Em 31 de julho, treze dias após o sequestro, Hernández quebrou o silêncio do governo por meio de um tuite, no qual insistia que o governo estava trabalhando para “identificar os responsáveis pelo crime e levá-los à justiça”. Nenhum progresso foi feito no caso desde então. A Ofraneh observa que o órgão responsável pelo caso é a Diretoria de Investigações Policiais (DIP). Dado que os homens armados que sequestraram as cinco pessoas em Triunfo de la Cruz estavam vestidos com uniformes da DIP, é impossível acreditar no sistema que parece ter sido ele próprio o condutor o crime.

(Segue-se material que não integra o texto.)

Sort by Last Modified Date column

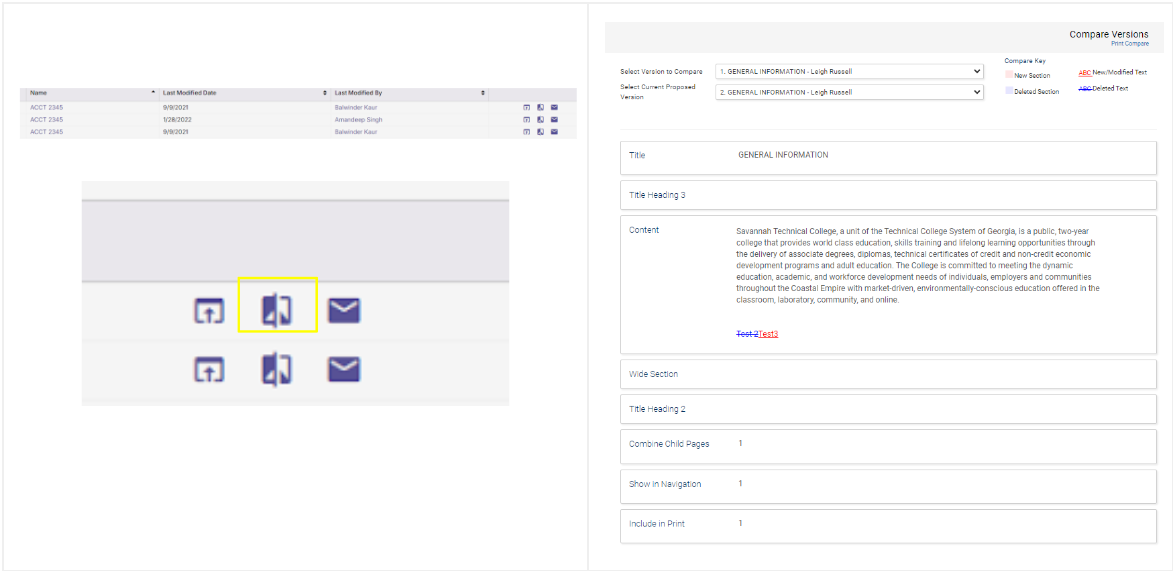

No dia do tuite de Hernández, a Anistia Internacional divulgou uma forte declaração pedindo ao governo que investigue o sequestro e localize os homens. Nessa declaração, Erika Guevara-Rosas, diretora da Anistia Internacional para as Américas, comentou:
Exigimos que o governo Juan Orlando Hernández tome medidas urgentes para encontrar com vida as cinco pessoas desaparecidas, incluindo quatro ativistas Garífuna da Organização Fraternal Negra de Honduras. As autoridades também devem realizar uma investigação rápida, exaustiva, independente e imparcial para identificar e punir todos os responsáveis pelo planejamento e execução desse crime. Não podemos permitir que a impunidade incentive ciclos intermináveis de violência e graves violações dos direitos humanos.
Em outubro de 2020, três meses após o sequestro, a Ofraneh divulgou um documento que analisava os relatórios inconsistentes do governo à CIDH. Os documentos e as postagens nas redes sociais se pareciam cada vez mais com uma campanha de desinformação, afirmou a Ofraneh. As publicações visavam desacreditar os desaparecidos, ao vinculá-los ao tráfico de drogas, e tentar negar os sequestros, apontando a alta frequência de desaparecimentos. A normalização desse tipo de violência mostra que o governo aceita que o país “se encontra submerso na violência, resultado do Estado falido existente e do colapso gradual do sistema de justiça devido à inexistência de independência de poderes”, como aponta o relatório da Ofraneh. Essa campanha de desinformação veio junto com o “silêncio criminoso e cúmplice” do governo sobre as evidências reais que foram exibidas ao público.
Incapaz de avançar uma agenda nas instituições formais do país, a Ofraneh lançou o Comitê Garífuna para a Investigação e Busca de Desaparecidos de Triunfo de la Cruz (Sunla), em 18 de fevereiro de 2021 (Sunla significa “basta” em Garífuna). Miriam Miranda, que coordena a Ofraneh, disse que o Sunla seria “uma forma de buscar a verdade e a justiça neste país”. O comitê é formado por diversos especialistas e lideranças da comunidade e contará com o apoio de dezesseis organizações sociais da América Latina junto com a ONU e a CIDH.
“Estamos cansados das mentiras do governo de Honduras”, disse Miranda. Os relatórios do governo hondurenho “não têm substância. Não dizem nada. Fazem piada de nós, o povo Garífuna. Não queremos mentiras. Queremos a verdade. Queremos que a vida valha mais em nosso país. Temos que construir novos caminhos. Continuaremos lutando para que isso se torne realidade”.